Looking forward, these data could be used to further advance efforts such as more targeted drug discovery and development, discovering thousands of disease-causing noncoding genetic variants, accelerating precision medicine, and understanding the biological underpinnings of disease.
“This is a veritable treasure trove for approved scientists undertaking health research, and I expect it to have transformative results for diagnoses, treatments, and cures around the globe,” said Sir Rory Collins, FRS FMedSci, principal investigator at UK Biobank.
Roughly 20 years ago, the UK Biobank recruited half a million volunteers to create the world’s most comprehensive source of health data. The new addition of sequencing data comes after a series of great leaps made using the vast UK Biobank biomedical database. These leaps include: finding genes associated with protection against obesity and type 2 diabetes, identifying individuals at very high genetic risk for diseases such as heart disease, breast cancer, and prostate cancer, and a link between activity and Parkinson’s that can predict the disease up to seven years before diagnosis from smartwatch data, potentially leading to early intervention. The new sequencing data will dramatically enhance the existing data’s potential.
The sequencing project was funded by Wellcome, UKRI, and four biopharmaceutical companies: Amgen, AstraZeneca, GSK, and Johnson & Johnson. In return for significant investment, UK Biobank gives nine months’ exclusive data access to industry members of the consortium. The DNA sequencing was completed by Amgen’s subsidiary, deCODE Genetics, and the Wellcome Sanger Institute, using Illumina NovaSeq technology, and with deCODE providing additional informatics processing support.
The four pharmaceutical companies plan to publicly share their summary statistical analyses arising from the consortium collaboration, including genome-wide association results, providing the research community with highly valuable insights without the costly and time-consuming burden of analyzing raw data.

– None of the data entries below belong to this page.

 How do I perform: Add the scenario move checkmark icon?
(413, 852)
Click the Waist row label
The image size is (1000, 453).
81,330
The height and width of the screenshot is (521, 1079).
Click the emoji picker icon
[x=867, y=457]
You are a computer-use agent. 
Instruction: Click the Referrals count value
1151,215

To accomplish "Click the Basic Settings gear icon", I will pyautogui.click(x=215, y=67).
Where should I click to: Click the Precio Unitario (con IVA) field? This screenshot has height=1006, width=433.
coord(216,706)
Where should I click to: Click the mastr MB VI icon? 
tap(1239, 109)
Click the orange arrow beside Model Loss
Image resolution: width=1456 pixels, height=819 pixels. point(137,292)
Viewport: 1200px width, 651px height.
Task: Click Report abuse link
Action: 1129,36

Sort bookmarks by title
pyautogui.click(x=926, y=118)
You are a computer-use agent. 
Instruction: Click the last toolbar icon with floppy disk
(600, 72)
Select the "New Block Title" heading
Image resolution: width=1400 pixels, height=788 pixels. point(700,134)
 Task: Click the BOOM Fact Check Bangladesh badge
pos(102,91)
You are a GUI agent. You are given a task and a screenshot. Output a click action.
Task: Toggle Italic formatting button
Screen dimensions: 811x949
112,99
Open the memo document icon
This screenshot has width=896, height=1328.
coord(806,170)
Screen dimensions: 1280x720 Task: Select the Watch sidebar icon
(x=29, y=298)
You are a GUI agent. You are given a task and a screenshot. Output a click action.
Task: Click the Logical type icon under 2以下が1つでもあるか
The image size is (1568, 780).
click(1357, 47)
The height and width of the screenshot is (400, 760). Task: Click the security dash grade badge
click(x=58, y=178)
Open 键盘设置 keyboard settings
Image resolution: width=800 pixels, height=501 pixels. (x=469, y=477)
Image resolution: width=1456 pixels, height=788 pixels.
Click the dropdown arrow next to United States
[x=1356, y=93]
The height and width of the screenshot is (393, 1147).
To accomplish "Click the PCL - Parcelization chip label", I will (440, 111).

The data—and the rest of UK Biobank’s de-identified data—is now globally accessible for approved researchers on the UK Biobank Research Analysis Platform which is hosted on Amazon Web Services (AWS) in the London region and enabled by DNAnexus. Following completion of the sequencing, the industry consortium led efforts to process and joint call the genomes using the DRAGEN pipeline on AWS infrastructure, enabling this vast volume of data to be transformed into a single combined genetic dataset by Illumina. These outputs further enhance the potential of these data to identify less frequent genetic variants and make it more cross-comparable with other large-scale population health studies.